2015-02-09 Thread Oleg Kalnichevski
On Sun, 2015-02-08 at 22:26 +0100, Michael Osipov wrote:
 Hi folks,
 
 I am in a need to implement a two-pass HttpEntity. This is related to my 
 previous question [1].
 
 Say, I have a PayloadEntity which extends StringEntity and contains XML 
 content. This is being put into the HttpPost. Unfortunately, this isn't 
 enough for a complete request. I need to wrap that with a 
 RequestEnvelope entity. My idea was to do that with an request 
 interceptor which would do new RequestEnvelopeEntity(String xml, 
 PayloadEntity payload)...
 
 The interceptor would add some specific information to the envelope 
 entity which are bound to a session and pooled by Commons Pool.
 
 The template for that is always:
 
 Envelope
 
 session information from pool...
 Body![CDATA[${payload}]]
 /Body
 /Envelope
 
 Note: No, this is not SOAP, this is a custom, braindead, sort of RPC 
 over REST protocol.
 
 My first idea was to have both extend StringEntity and filter the 
 payload as in a two-pass Velocity template. The issue is that 
 #getContent returns an input stream backed by a byte array which I would 
 need to convert back to a string, filter the template and pass the 
 string which in turn would be converted to a byte array. Not very smart 
 and waste of operations.
 
 Preconditions are that PayloadEntity is complete, the XML string passed 
 to RequestEnvelopeEntity is already complete but for the ${payload}. 

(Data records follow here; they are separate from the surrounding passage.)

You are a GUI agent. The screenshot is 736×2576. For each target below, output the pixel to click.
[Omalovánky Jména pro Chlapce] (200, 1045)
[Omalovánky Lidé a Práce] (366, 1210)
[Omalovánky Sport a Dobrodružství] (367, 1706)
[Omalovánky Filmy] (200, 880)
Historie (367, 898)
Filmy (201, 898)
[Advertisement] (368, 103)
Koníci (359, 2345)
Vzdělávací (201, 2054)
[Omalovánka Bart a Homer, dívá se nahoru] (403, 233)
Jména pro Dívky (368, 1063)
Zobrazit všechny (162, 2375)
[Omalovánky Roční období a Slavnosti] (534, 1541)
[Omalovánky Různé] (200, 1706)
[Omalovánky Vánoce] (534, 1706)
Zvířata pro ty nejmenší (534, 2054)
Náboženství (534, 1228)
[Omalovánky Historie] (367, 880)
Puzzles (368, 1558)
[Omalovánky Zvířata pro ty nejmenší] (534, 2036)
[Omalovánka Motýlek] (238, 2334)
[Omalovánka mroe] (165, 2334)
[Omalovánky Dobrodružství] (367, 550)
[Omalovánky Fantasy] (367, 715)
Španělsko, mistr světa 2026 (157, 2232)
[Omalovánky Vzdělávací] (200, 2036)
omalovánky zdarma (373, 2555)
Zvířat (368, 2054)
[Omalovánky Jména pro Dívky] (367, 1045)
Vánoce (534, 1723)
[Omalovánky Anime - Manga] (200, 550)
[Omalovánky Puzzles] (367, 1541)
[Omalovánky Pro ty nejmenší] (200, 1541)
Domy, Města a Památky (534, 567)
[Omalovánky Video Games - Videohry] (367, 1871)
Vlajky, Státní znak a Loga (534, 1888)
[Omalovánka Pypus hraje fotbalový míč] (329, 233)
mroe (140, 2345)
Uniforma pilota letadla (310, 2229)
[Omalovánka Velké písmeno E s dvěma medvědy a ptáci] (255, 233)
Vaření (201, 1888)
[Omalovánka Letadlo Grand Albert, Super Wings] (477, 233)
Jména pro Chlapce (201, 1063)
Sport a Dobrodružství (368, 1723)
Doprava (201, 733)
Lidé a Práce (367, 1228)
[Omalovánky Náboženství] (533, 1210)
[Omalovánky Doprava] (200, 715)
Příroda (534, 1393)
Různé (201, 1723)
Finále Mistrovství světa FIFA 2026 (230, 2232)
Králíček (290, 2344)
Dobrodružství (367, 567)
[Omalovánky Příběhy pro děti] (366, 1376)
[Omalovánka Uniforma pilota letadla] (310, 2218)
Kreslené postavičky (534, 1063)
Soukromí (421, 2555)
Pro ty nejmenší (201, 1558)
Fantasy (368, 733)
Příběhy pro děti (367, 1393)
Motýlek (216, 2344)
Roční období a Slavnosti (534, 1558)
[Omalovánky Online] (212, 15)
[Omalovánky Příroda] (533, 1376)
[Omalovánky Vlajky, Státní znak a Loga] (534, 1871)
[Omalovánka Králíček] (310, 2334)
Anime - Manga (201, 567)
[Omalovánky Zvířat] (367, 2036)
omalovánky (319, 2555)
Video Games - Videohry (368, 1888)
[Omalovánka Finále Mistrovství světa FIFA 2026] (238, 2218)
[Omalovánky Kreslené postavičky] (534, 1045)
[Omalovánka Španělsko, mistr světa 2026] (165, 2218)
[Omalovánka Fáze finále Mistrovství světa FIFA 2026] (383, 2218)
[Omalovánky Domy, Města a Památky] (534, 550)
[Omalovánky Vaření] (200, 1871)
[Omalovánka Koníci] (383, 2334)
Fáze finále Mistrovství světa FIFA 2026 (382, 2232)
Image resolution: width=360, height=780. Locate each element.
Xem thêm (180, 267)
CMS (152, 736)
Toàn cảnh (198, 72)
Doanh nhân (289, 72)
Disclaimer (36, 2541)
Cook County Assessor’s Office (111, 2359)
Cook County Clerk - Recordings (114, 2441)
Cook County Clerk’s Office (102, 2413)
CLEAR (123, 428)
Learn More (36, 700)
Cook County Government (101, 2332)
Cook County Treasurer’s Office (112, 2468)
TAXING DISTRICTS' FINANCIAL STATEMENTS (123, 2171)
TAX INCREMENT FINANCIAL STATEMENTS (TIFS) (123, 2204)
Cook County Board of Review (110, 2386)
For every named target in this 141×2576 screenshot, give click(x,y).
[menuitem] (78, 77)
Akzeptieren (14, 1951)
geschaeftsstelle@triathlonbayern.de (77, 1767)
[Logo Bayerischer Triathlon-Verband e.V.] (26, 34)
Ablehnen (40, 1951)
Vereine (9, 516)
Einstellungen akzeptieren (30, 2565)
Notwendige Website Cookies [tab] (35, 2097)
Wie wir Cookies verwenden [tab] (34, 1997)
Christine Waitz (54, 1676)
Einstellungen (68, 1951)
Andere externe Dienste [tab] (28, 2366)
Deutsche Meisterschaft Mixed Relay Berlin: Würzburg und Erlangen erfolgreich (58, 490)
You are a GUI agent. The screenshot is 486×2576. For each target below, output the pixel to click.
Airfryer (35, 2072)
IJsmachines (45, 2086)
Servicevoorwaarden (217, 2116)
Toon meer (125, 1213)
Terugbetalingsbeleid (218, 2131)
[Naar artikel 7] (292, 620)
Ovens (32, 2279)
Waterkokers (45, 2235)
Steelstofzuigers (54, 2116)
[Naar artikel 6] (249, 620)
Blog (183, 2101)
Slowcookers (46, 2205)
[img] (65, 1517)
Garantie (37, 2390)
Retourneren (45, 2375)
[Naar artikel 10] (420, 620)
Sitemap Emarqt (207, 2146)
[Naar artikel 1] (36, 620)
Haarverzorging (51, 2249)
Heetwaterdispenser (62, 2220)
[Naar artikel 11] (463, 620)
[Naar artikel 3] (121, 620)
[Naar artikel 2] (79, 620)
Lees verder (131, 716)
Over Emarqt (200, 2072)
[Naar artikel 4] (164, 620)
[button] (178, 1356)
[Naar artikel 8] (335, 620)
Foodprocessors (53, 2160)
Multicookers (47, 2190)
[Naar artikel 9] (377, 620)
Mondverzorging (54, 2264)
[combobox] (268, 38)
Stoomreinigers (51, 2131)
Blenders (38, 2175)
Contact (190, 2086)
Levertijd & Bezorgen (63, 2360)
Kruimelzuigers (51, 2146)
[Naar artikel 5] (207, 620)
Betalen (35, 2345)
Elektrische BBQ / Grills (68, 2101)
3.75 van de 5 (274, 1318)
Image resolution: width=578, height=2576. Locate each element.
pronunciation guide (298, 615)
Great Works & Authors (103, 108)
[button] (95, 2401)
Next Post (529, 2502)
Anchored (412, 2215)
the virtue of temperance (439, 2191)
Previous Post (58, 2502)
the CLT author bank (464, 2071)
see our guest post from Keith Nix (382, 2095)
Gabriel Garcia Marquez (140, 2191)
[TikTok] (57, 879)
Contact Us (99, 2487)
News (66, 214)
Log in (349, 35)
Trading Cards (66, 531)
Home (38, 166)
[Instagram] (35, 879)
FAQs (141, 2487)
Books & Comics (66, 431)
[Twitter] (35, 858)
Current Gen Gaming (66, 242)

 Filtering is performed by org.apache.commons.lang3.text.StrSubstitutor.
 
 The best approach I came up with is to abuse the PayloadEntity as a 
 container and add a #getPayload method. I would get the string here, 
 pass that to the filter, consume the getContent stream and construct a 
 new StringEntity, avoiding a custom RequestEnvelopeEntity in the 
 interceptor.
 
 Any (better) ideas?
 
 Thanks,
 
 Michael
 

Michael

Is there any good reason for using two phase approach to generating
entity content? What exactly are you winning by doing so?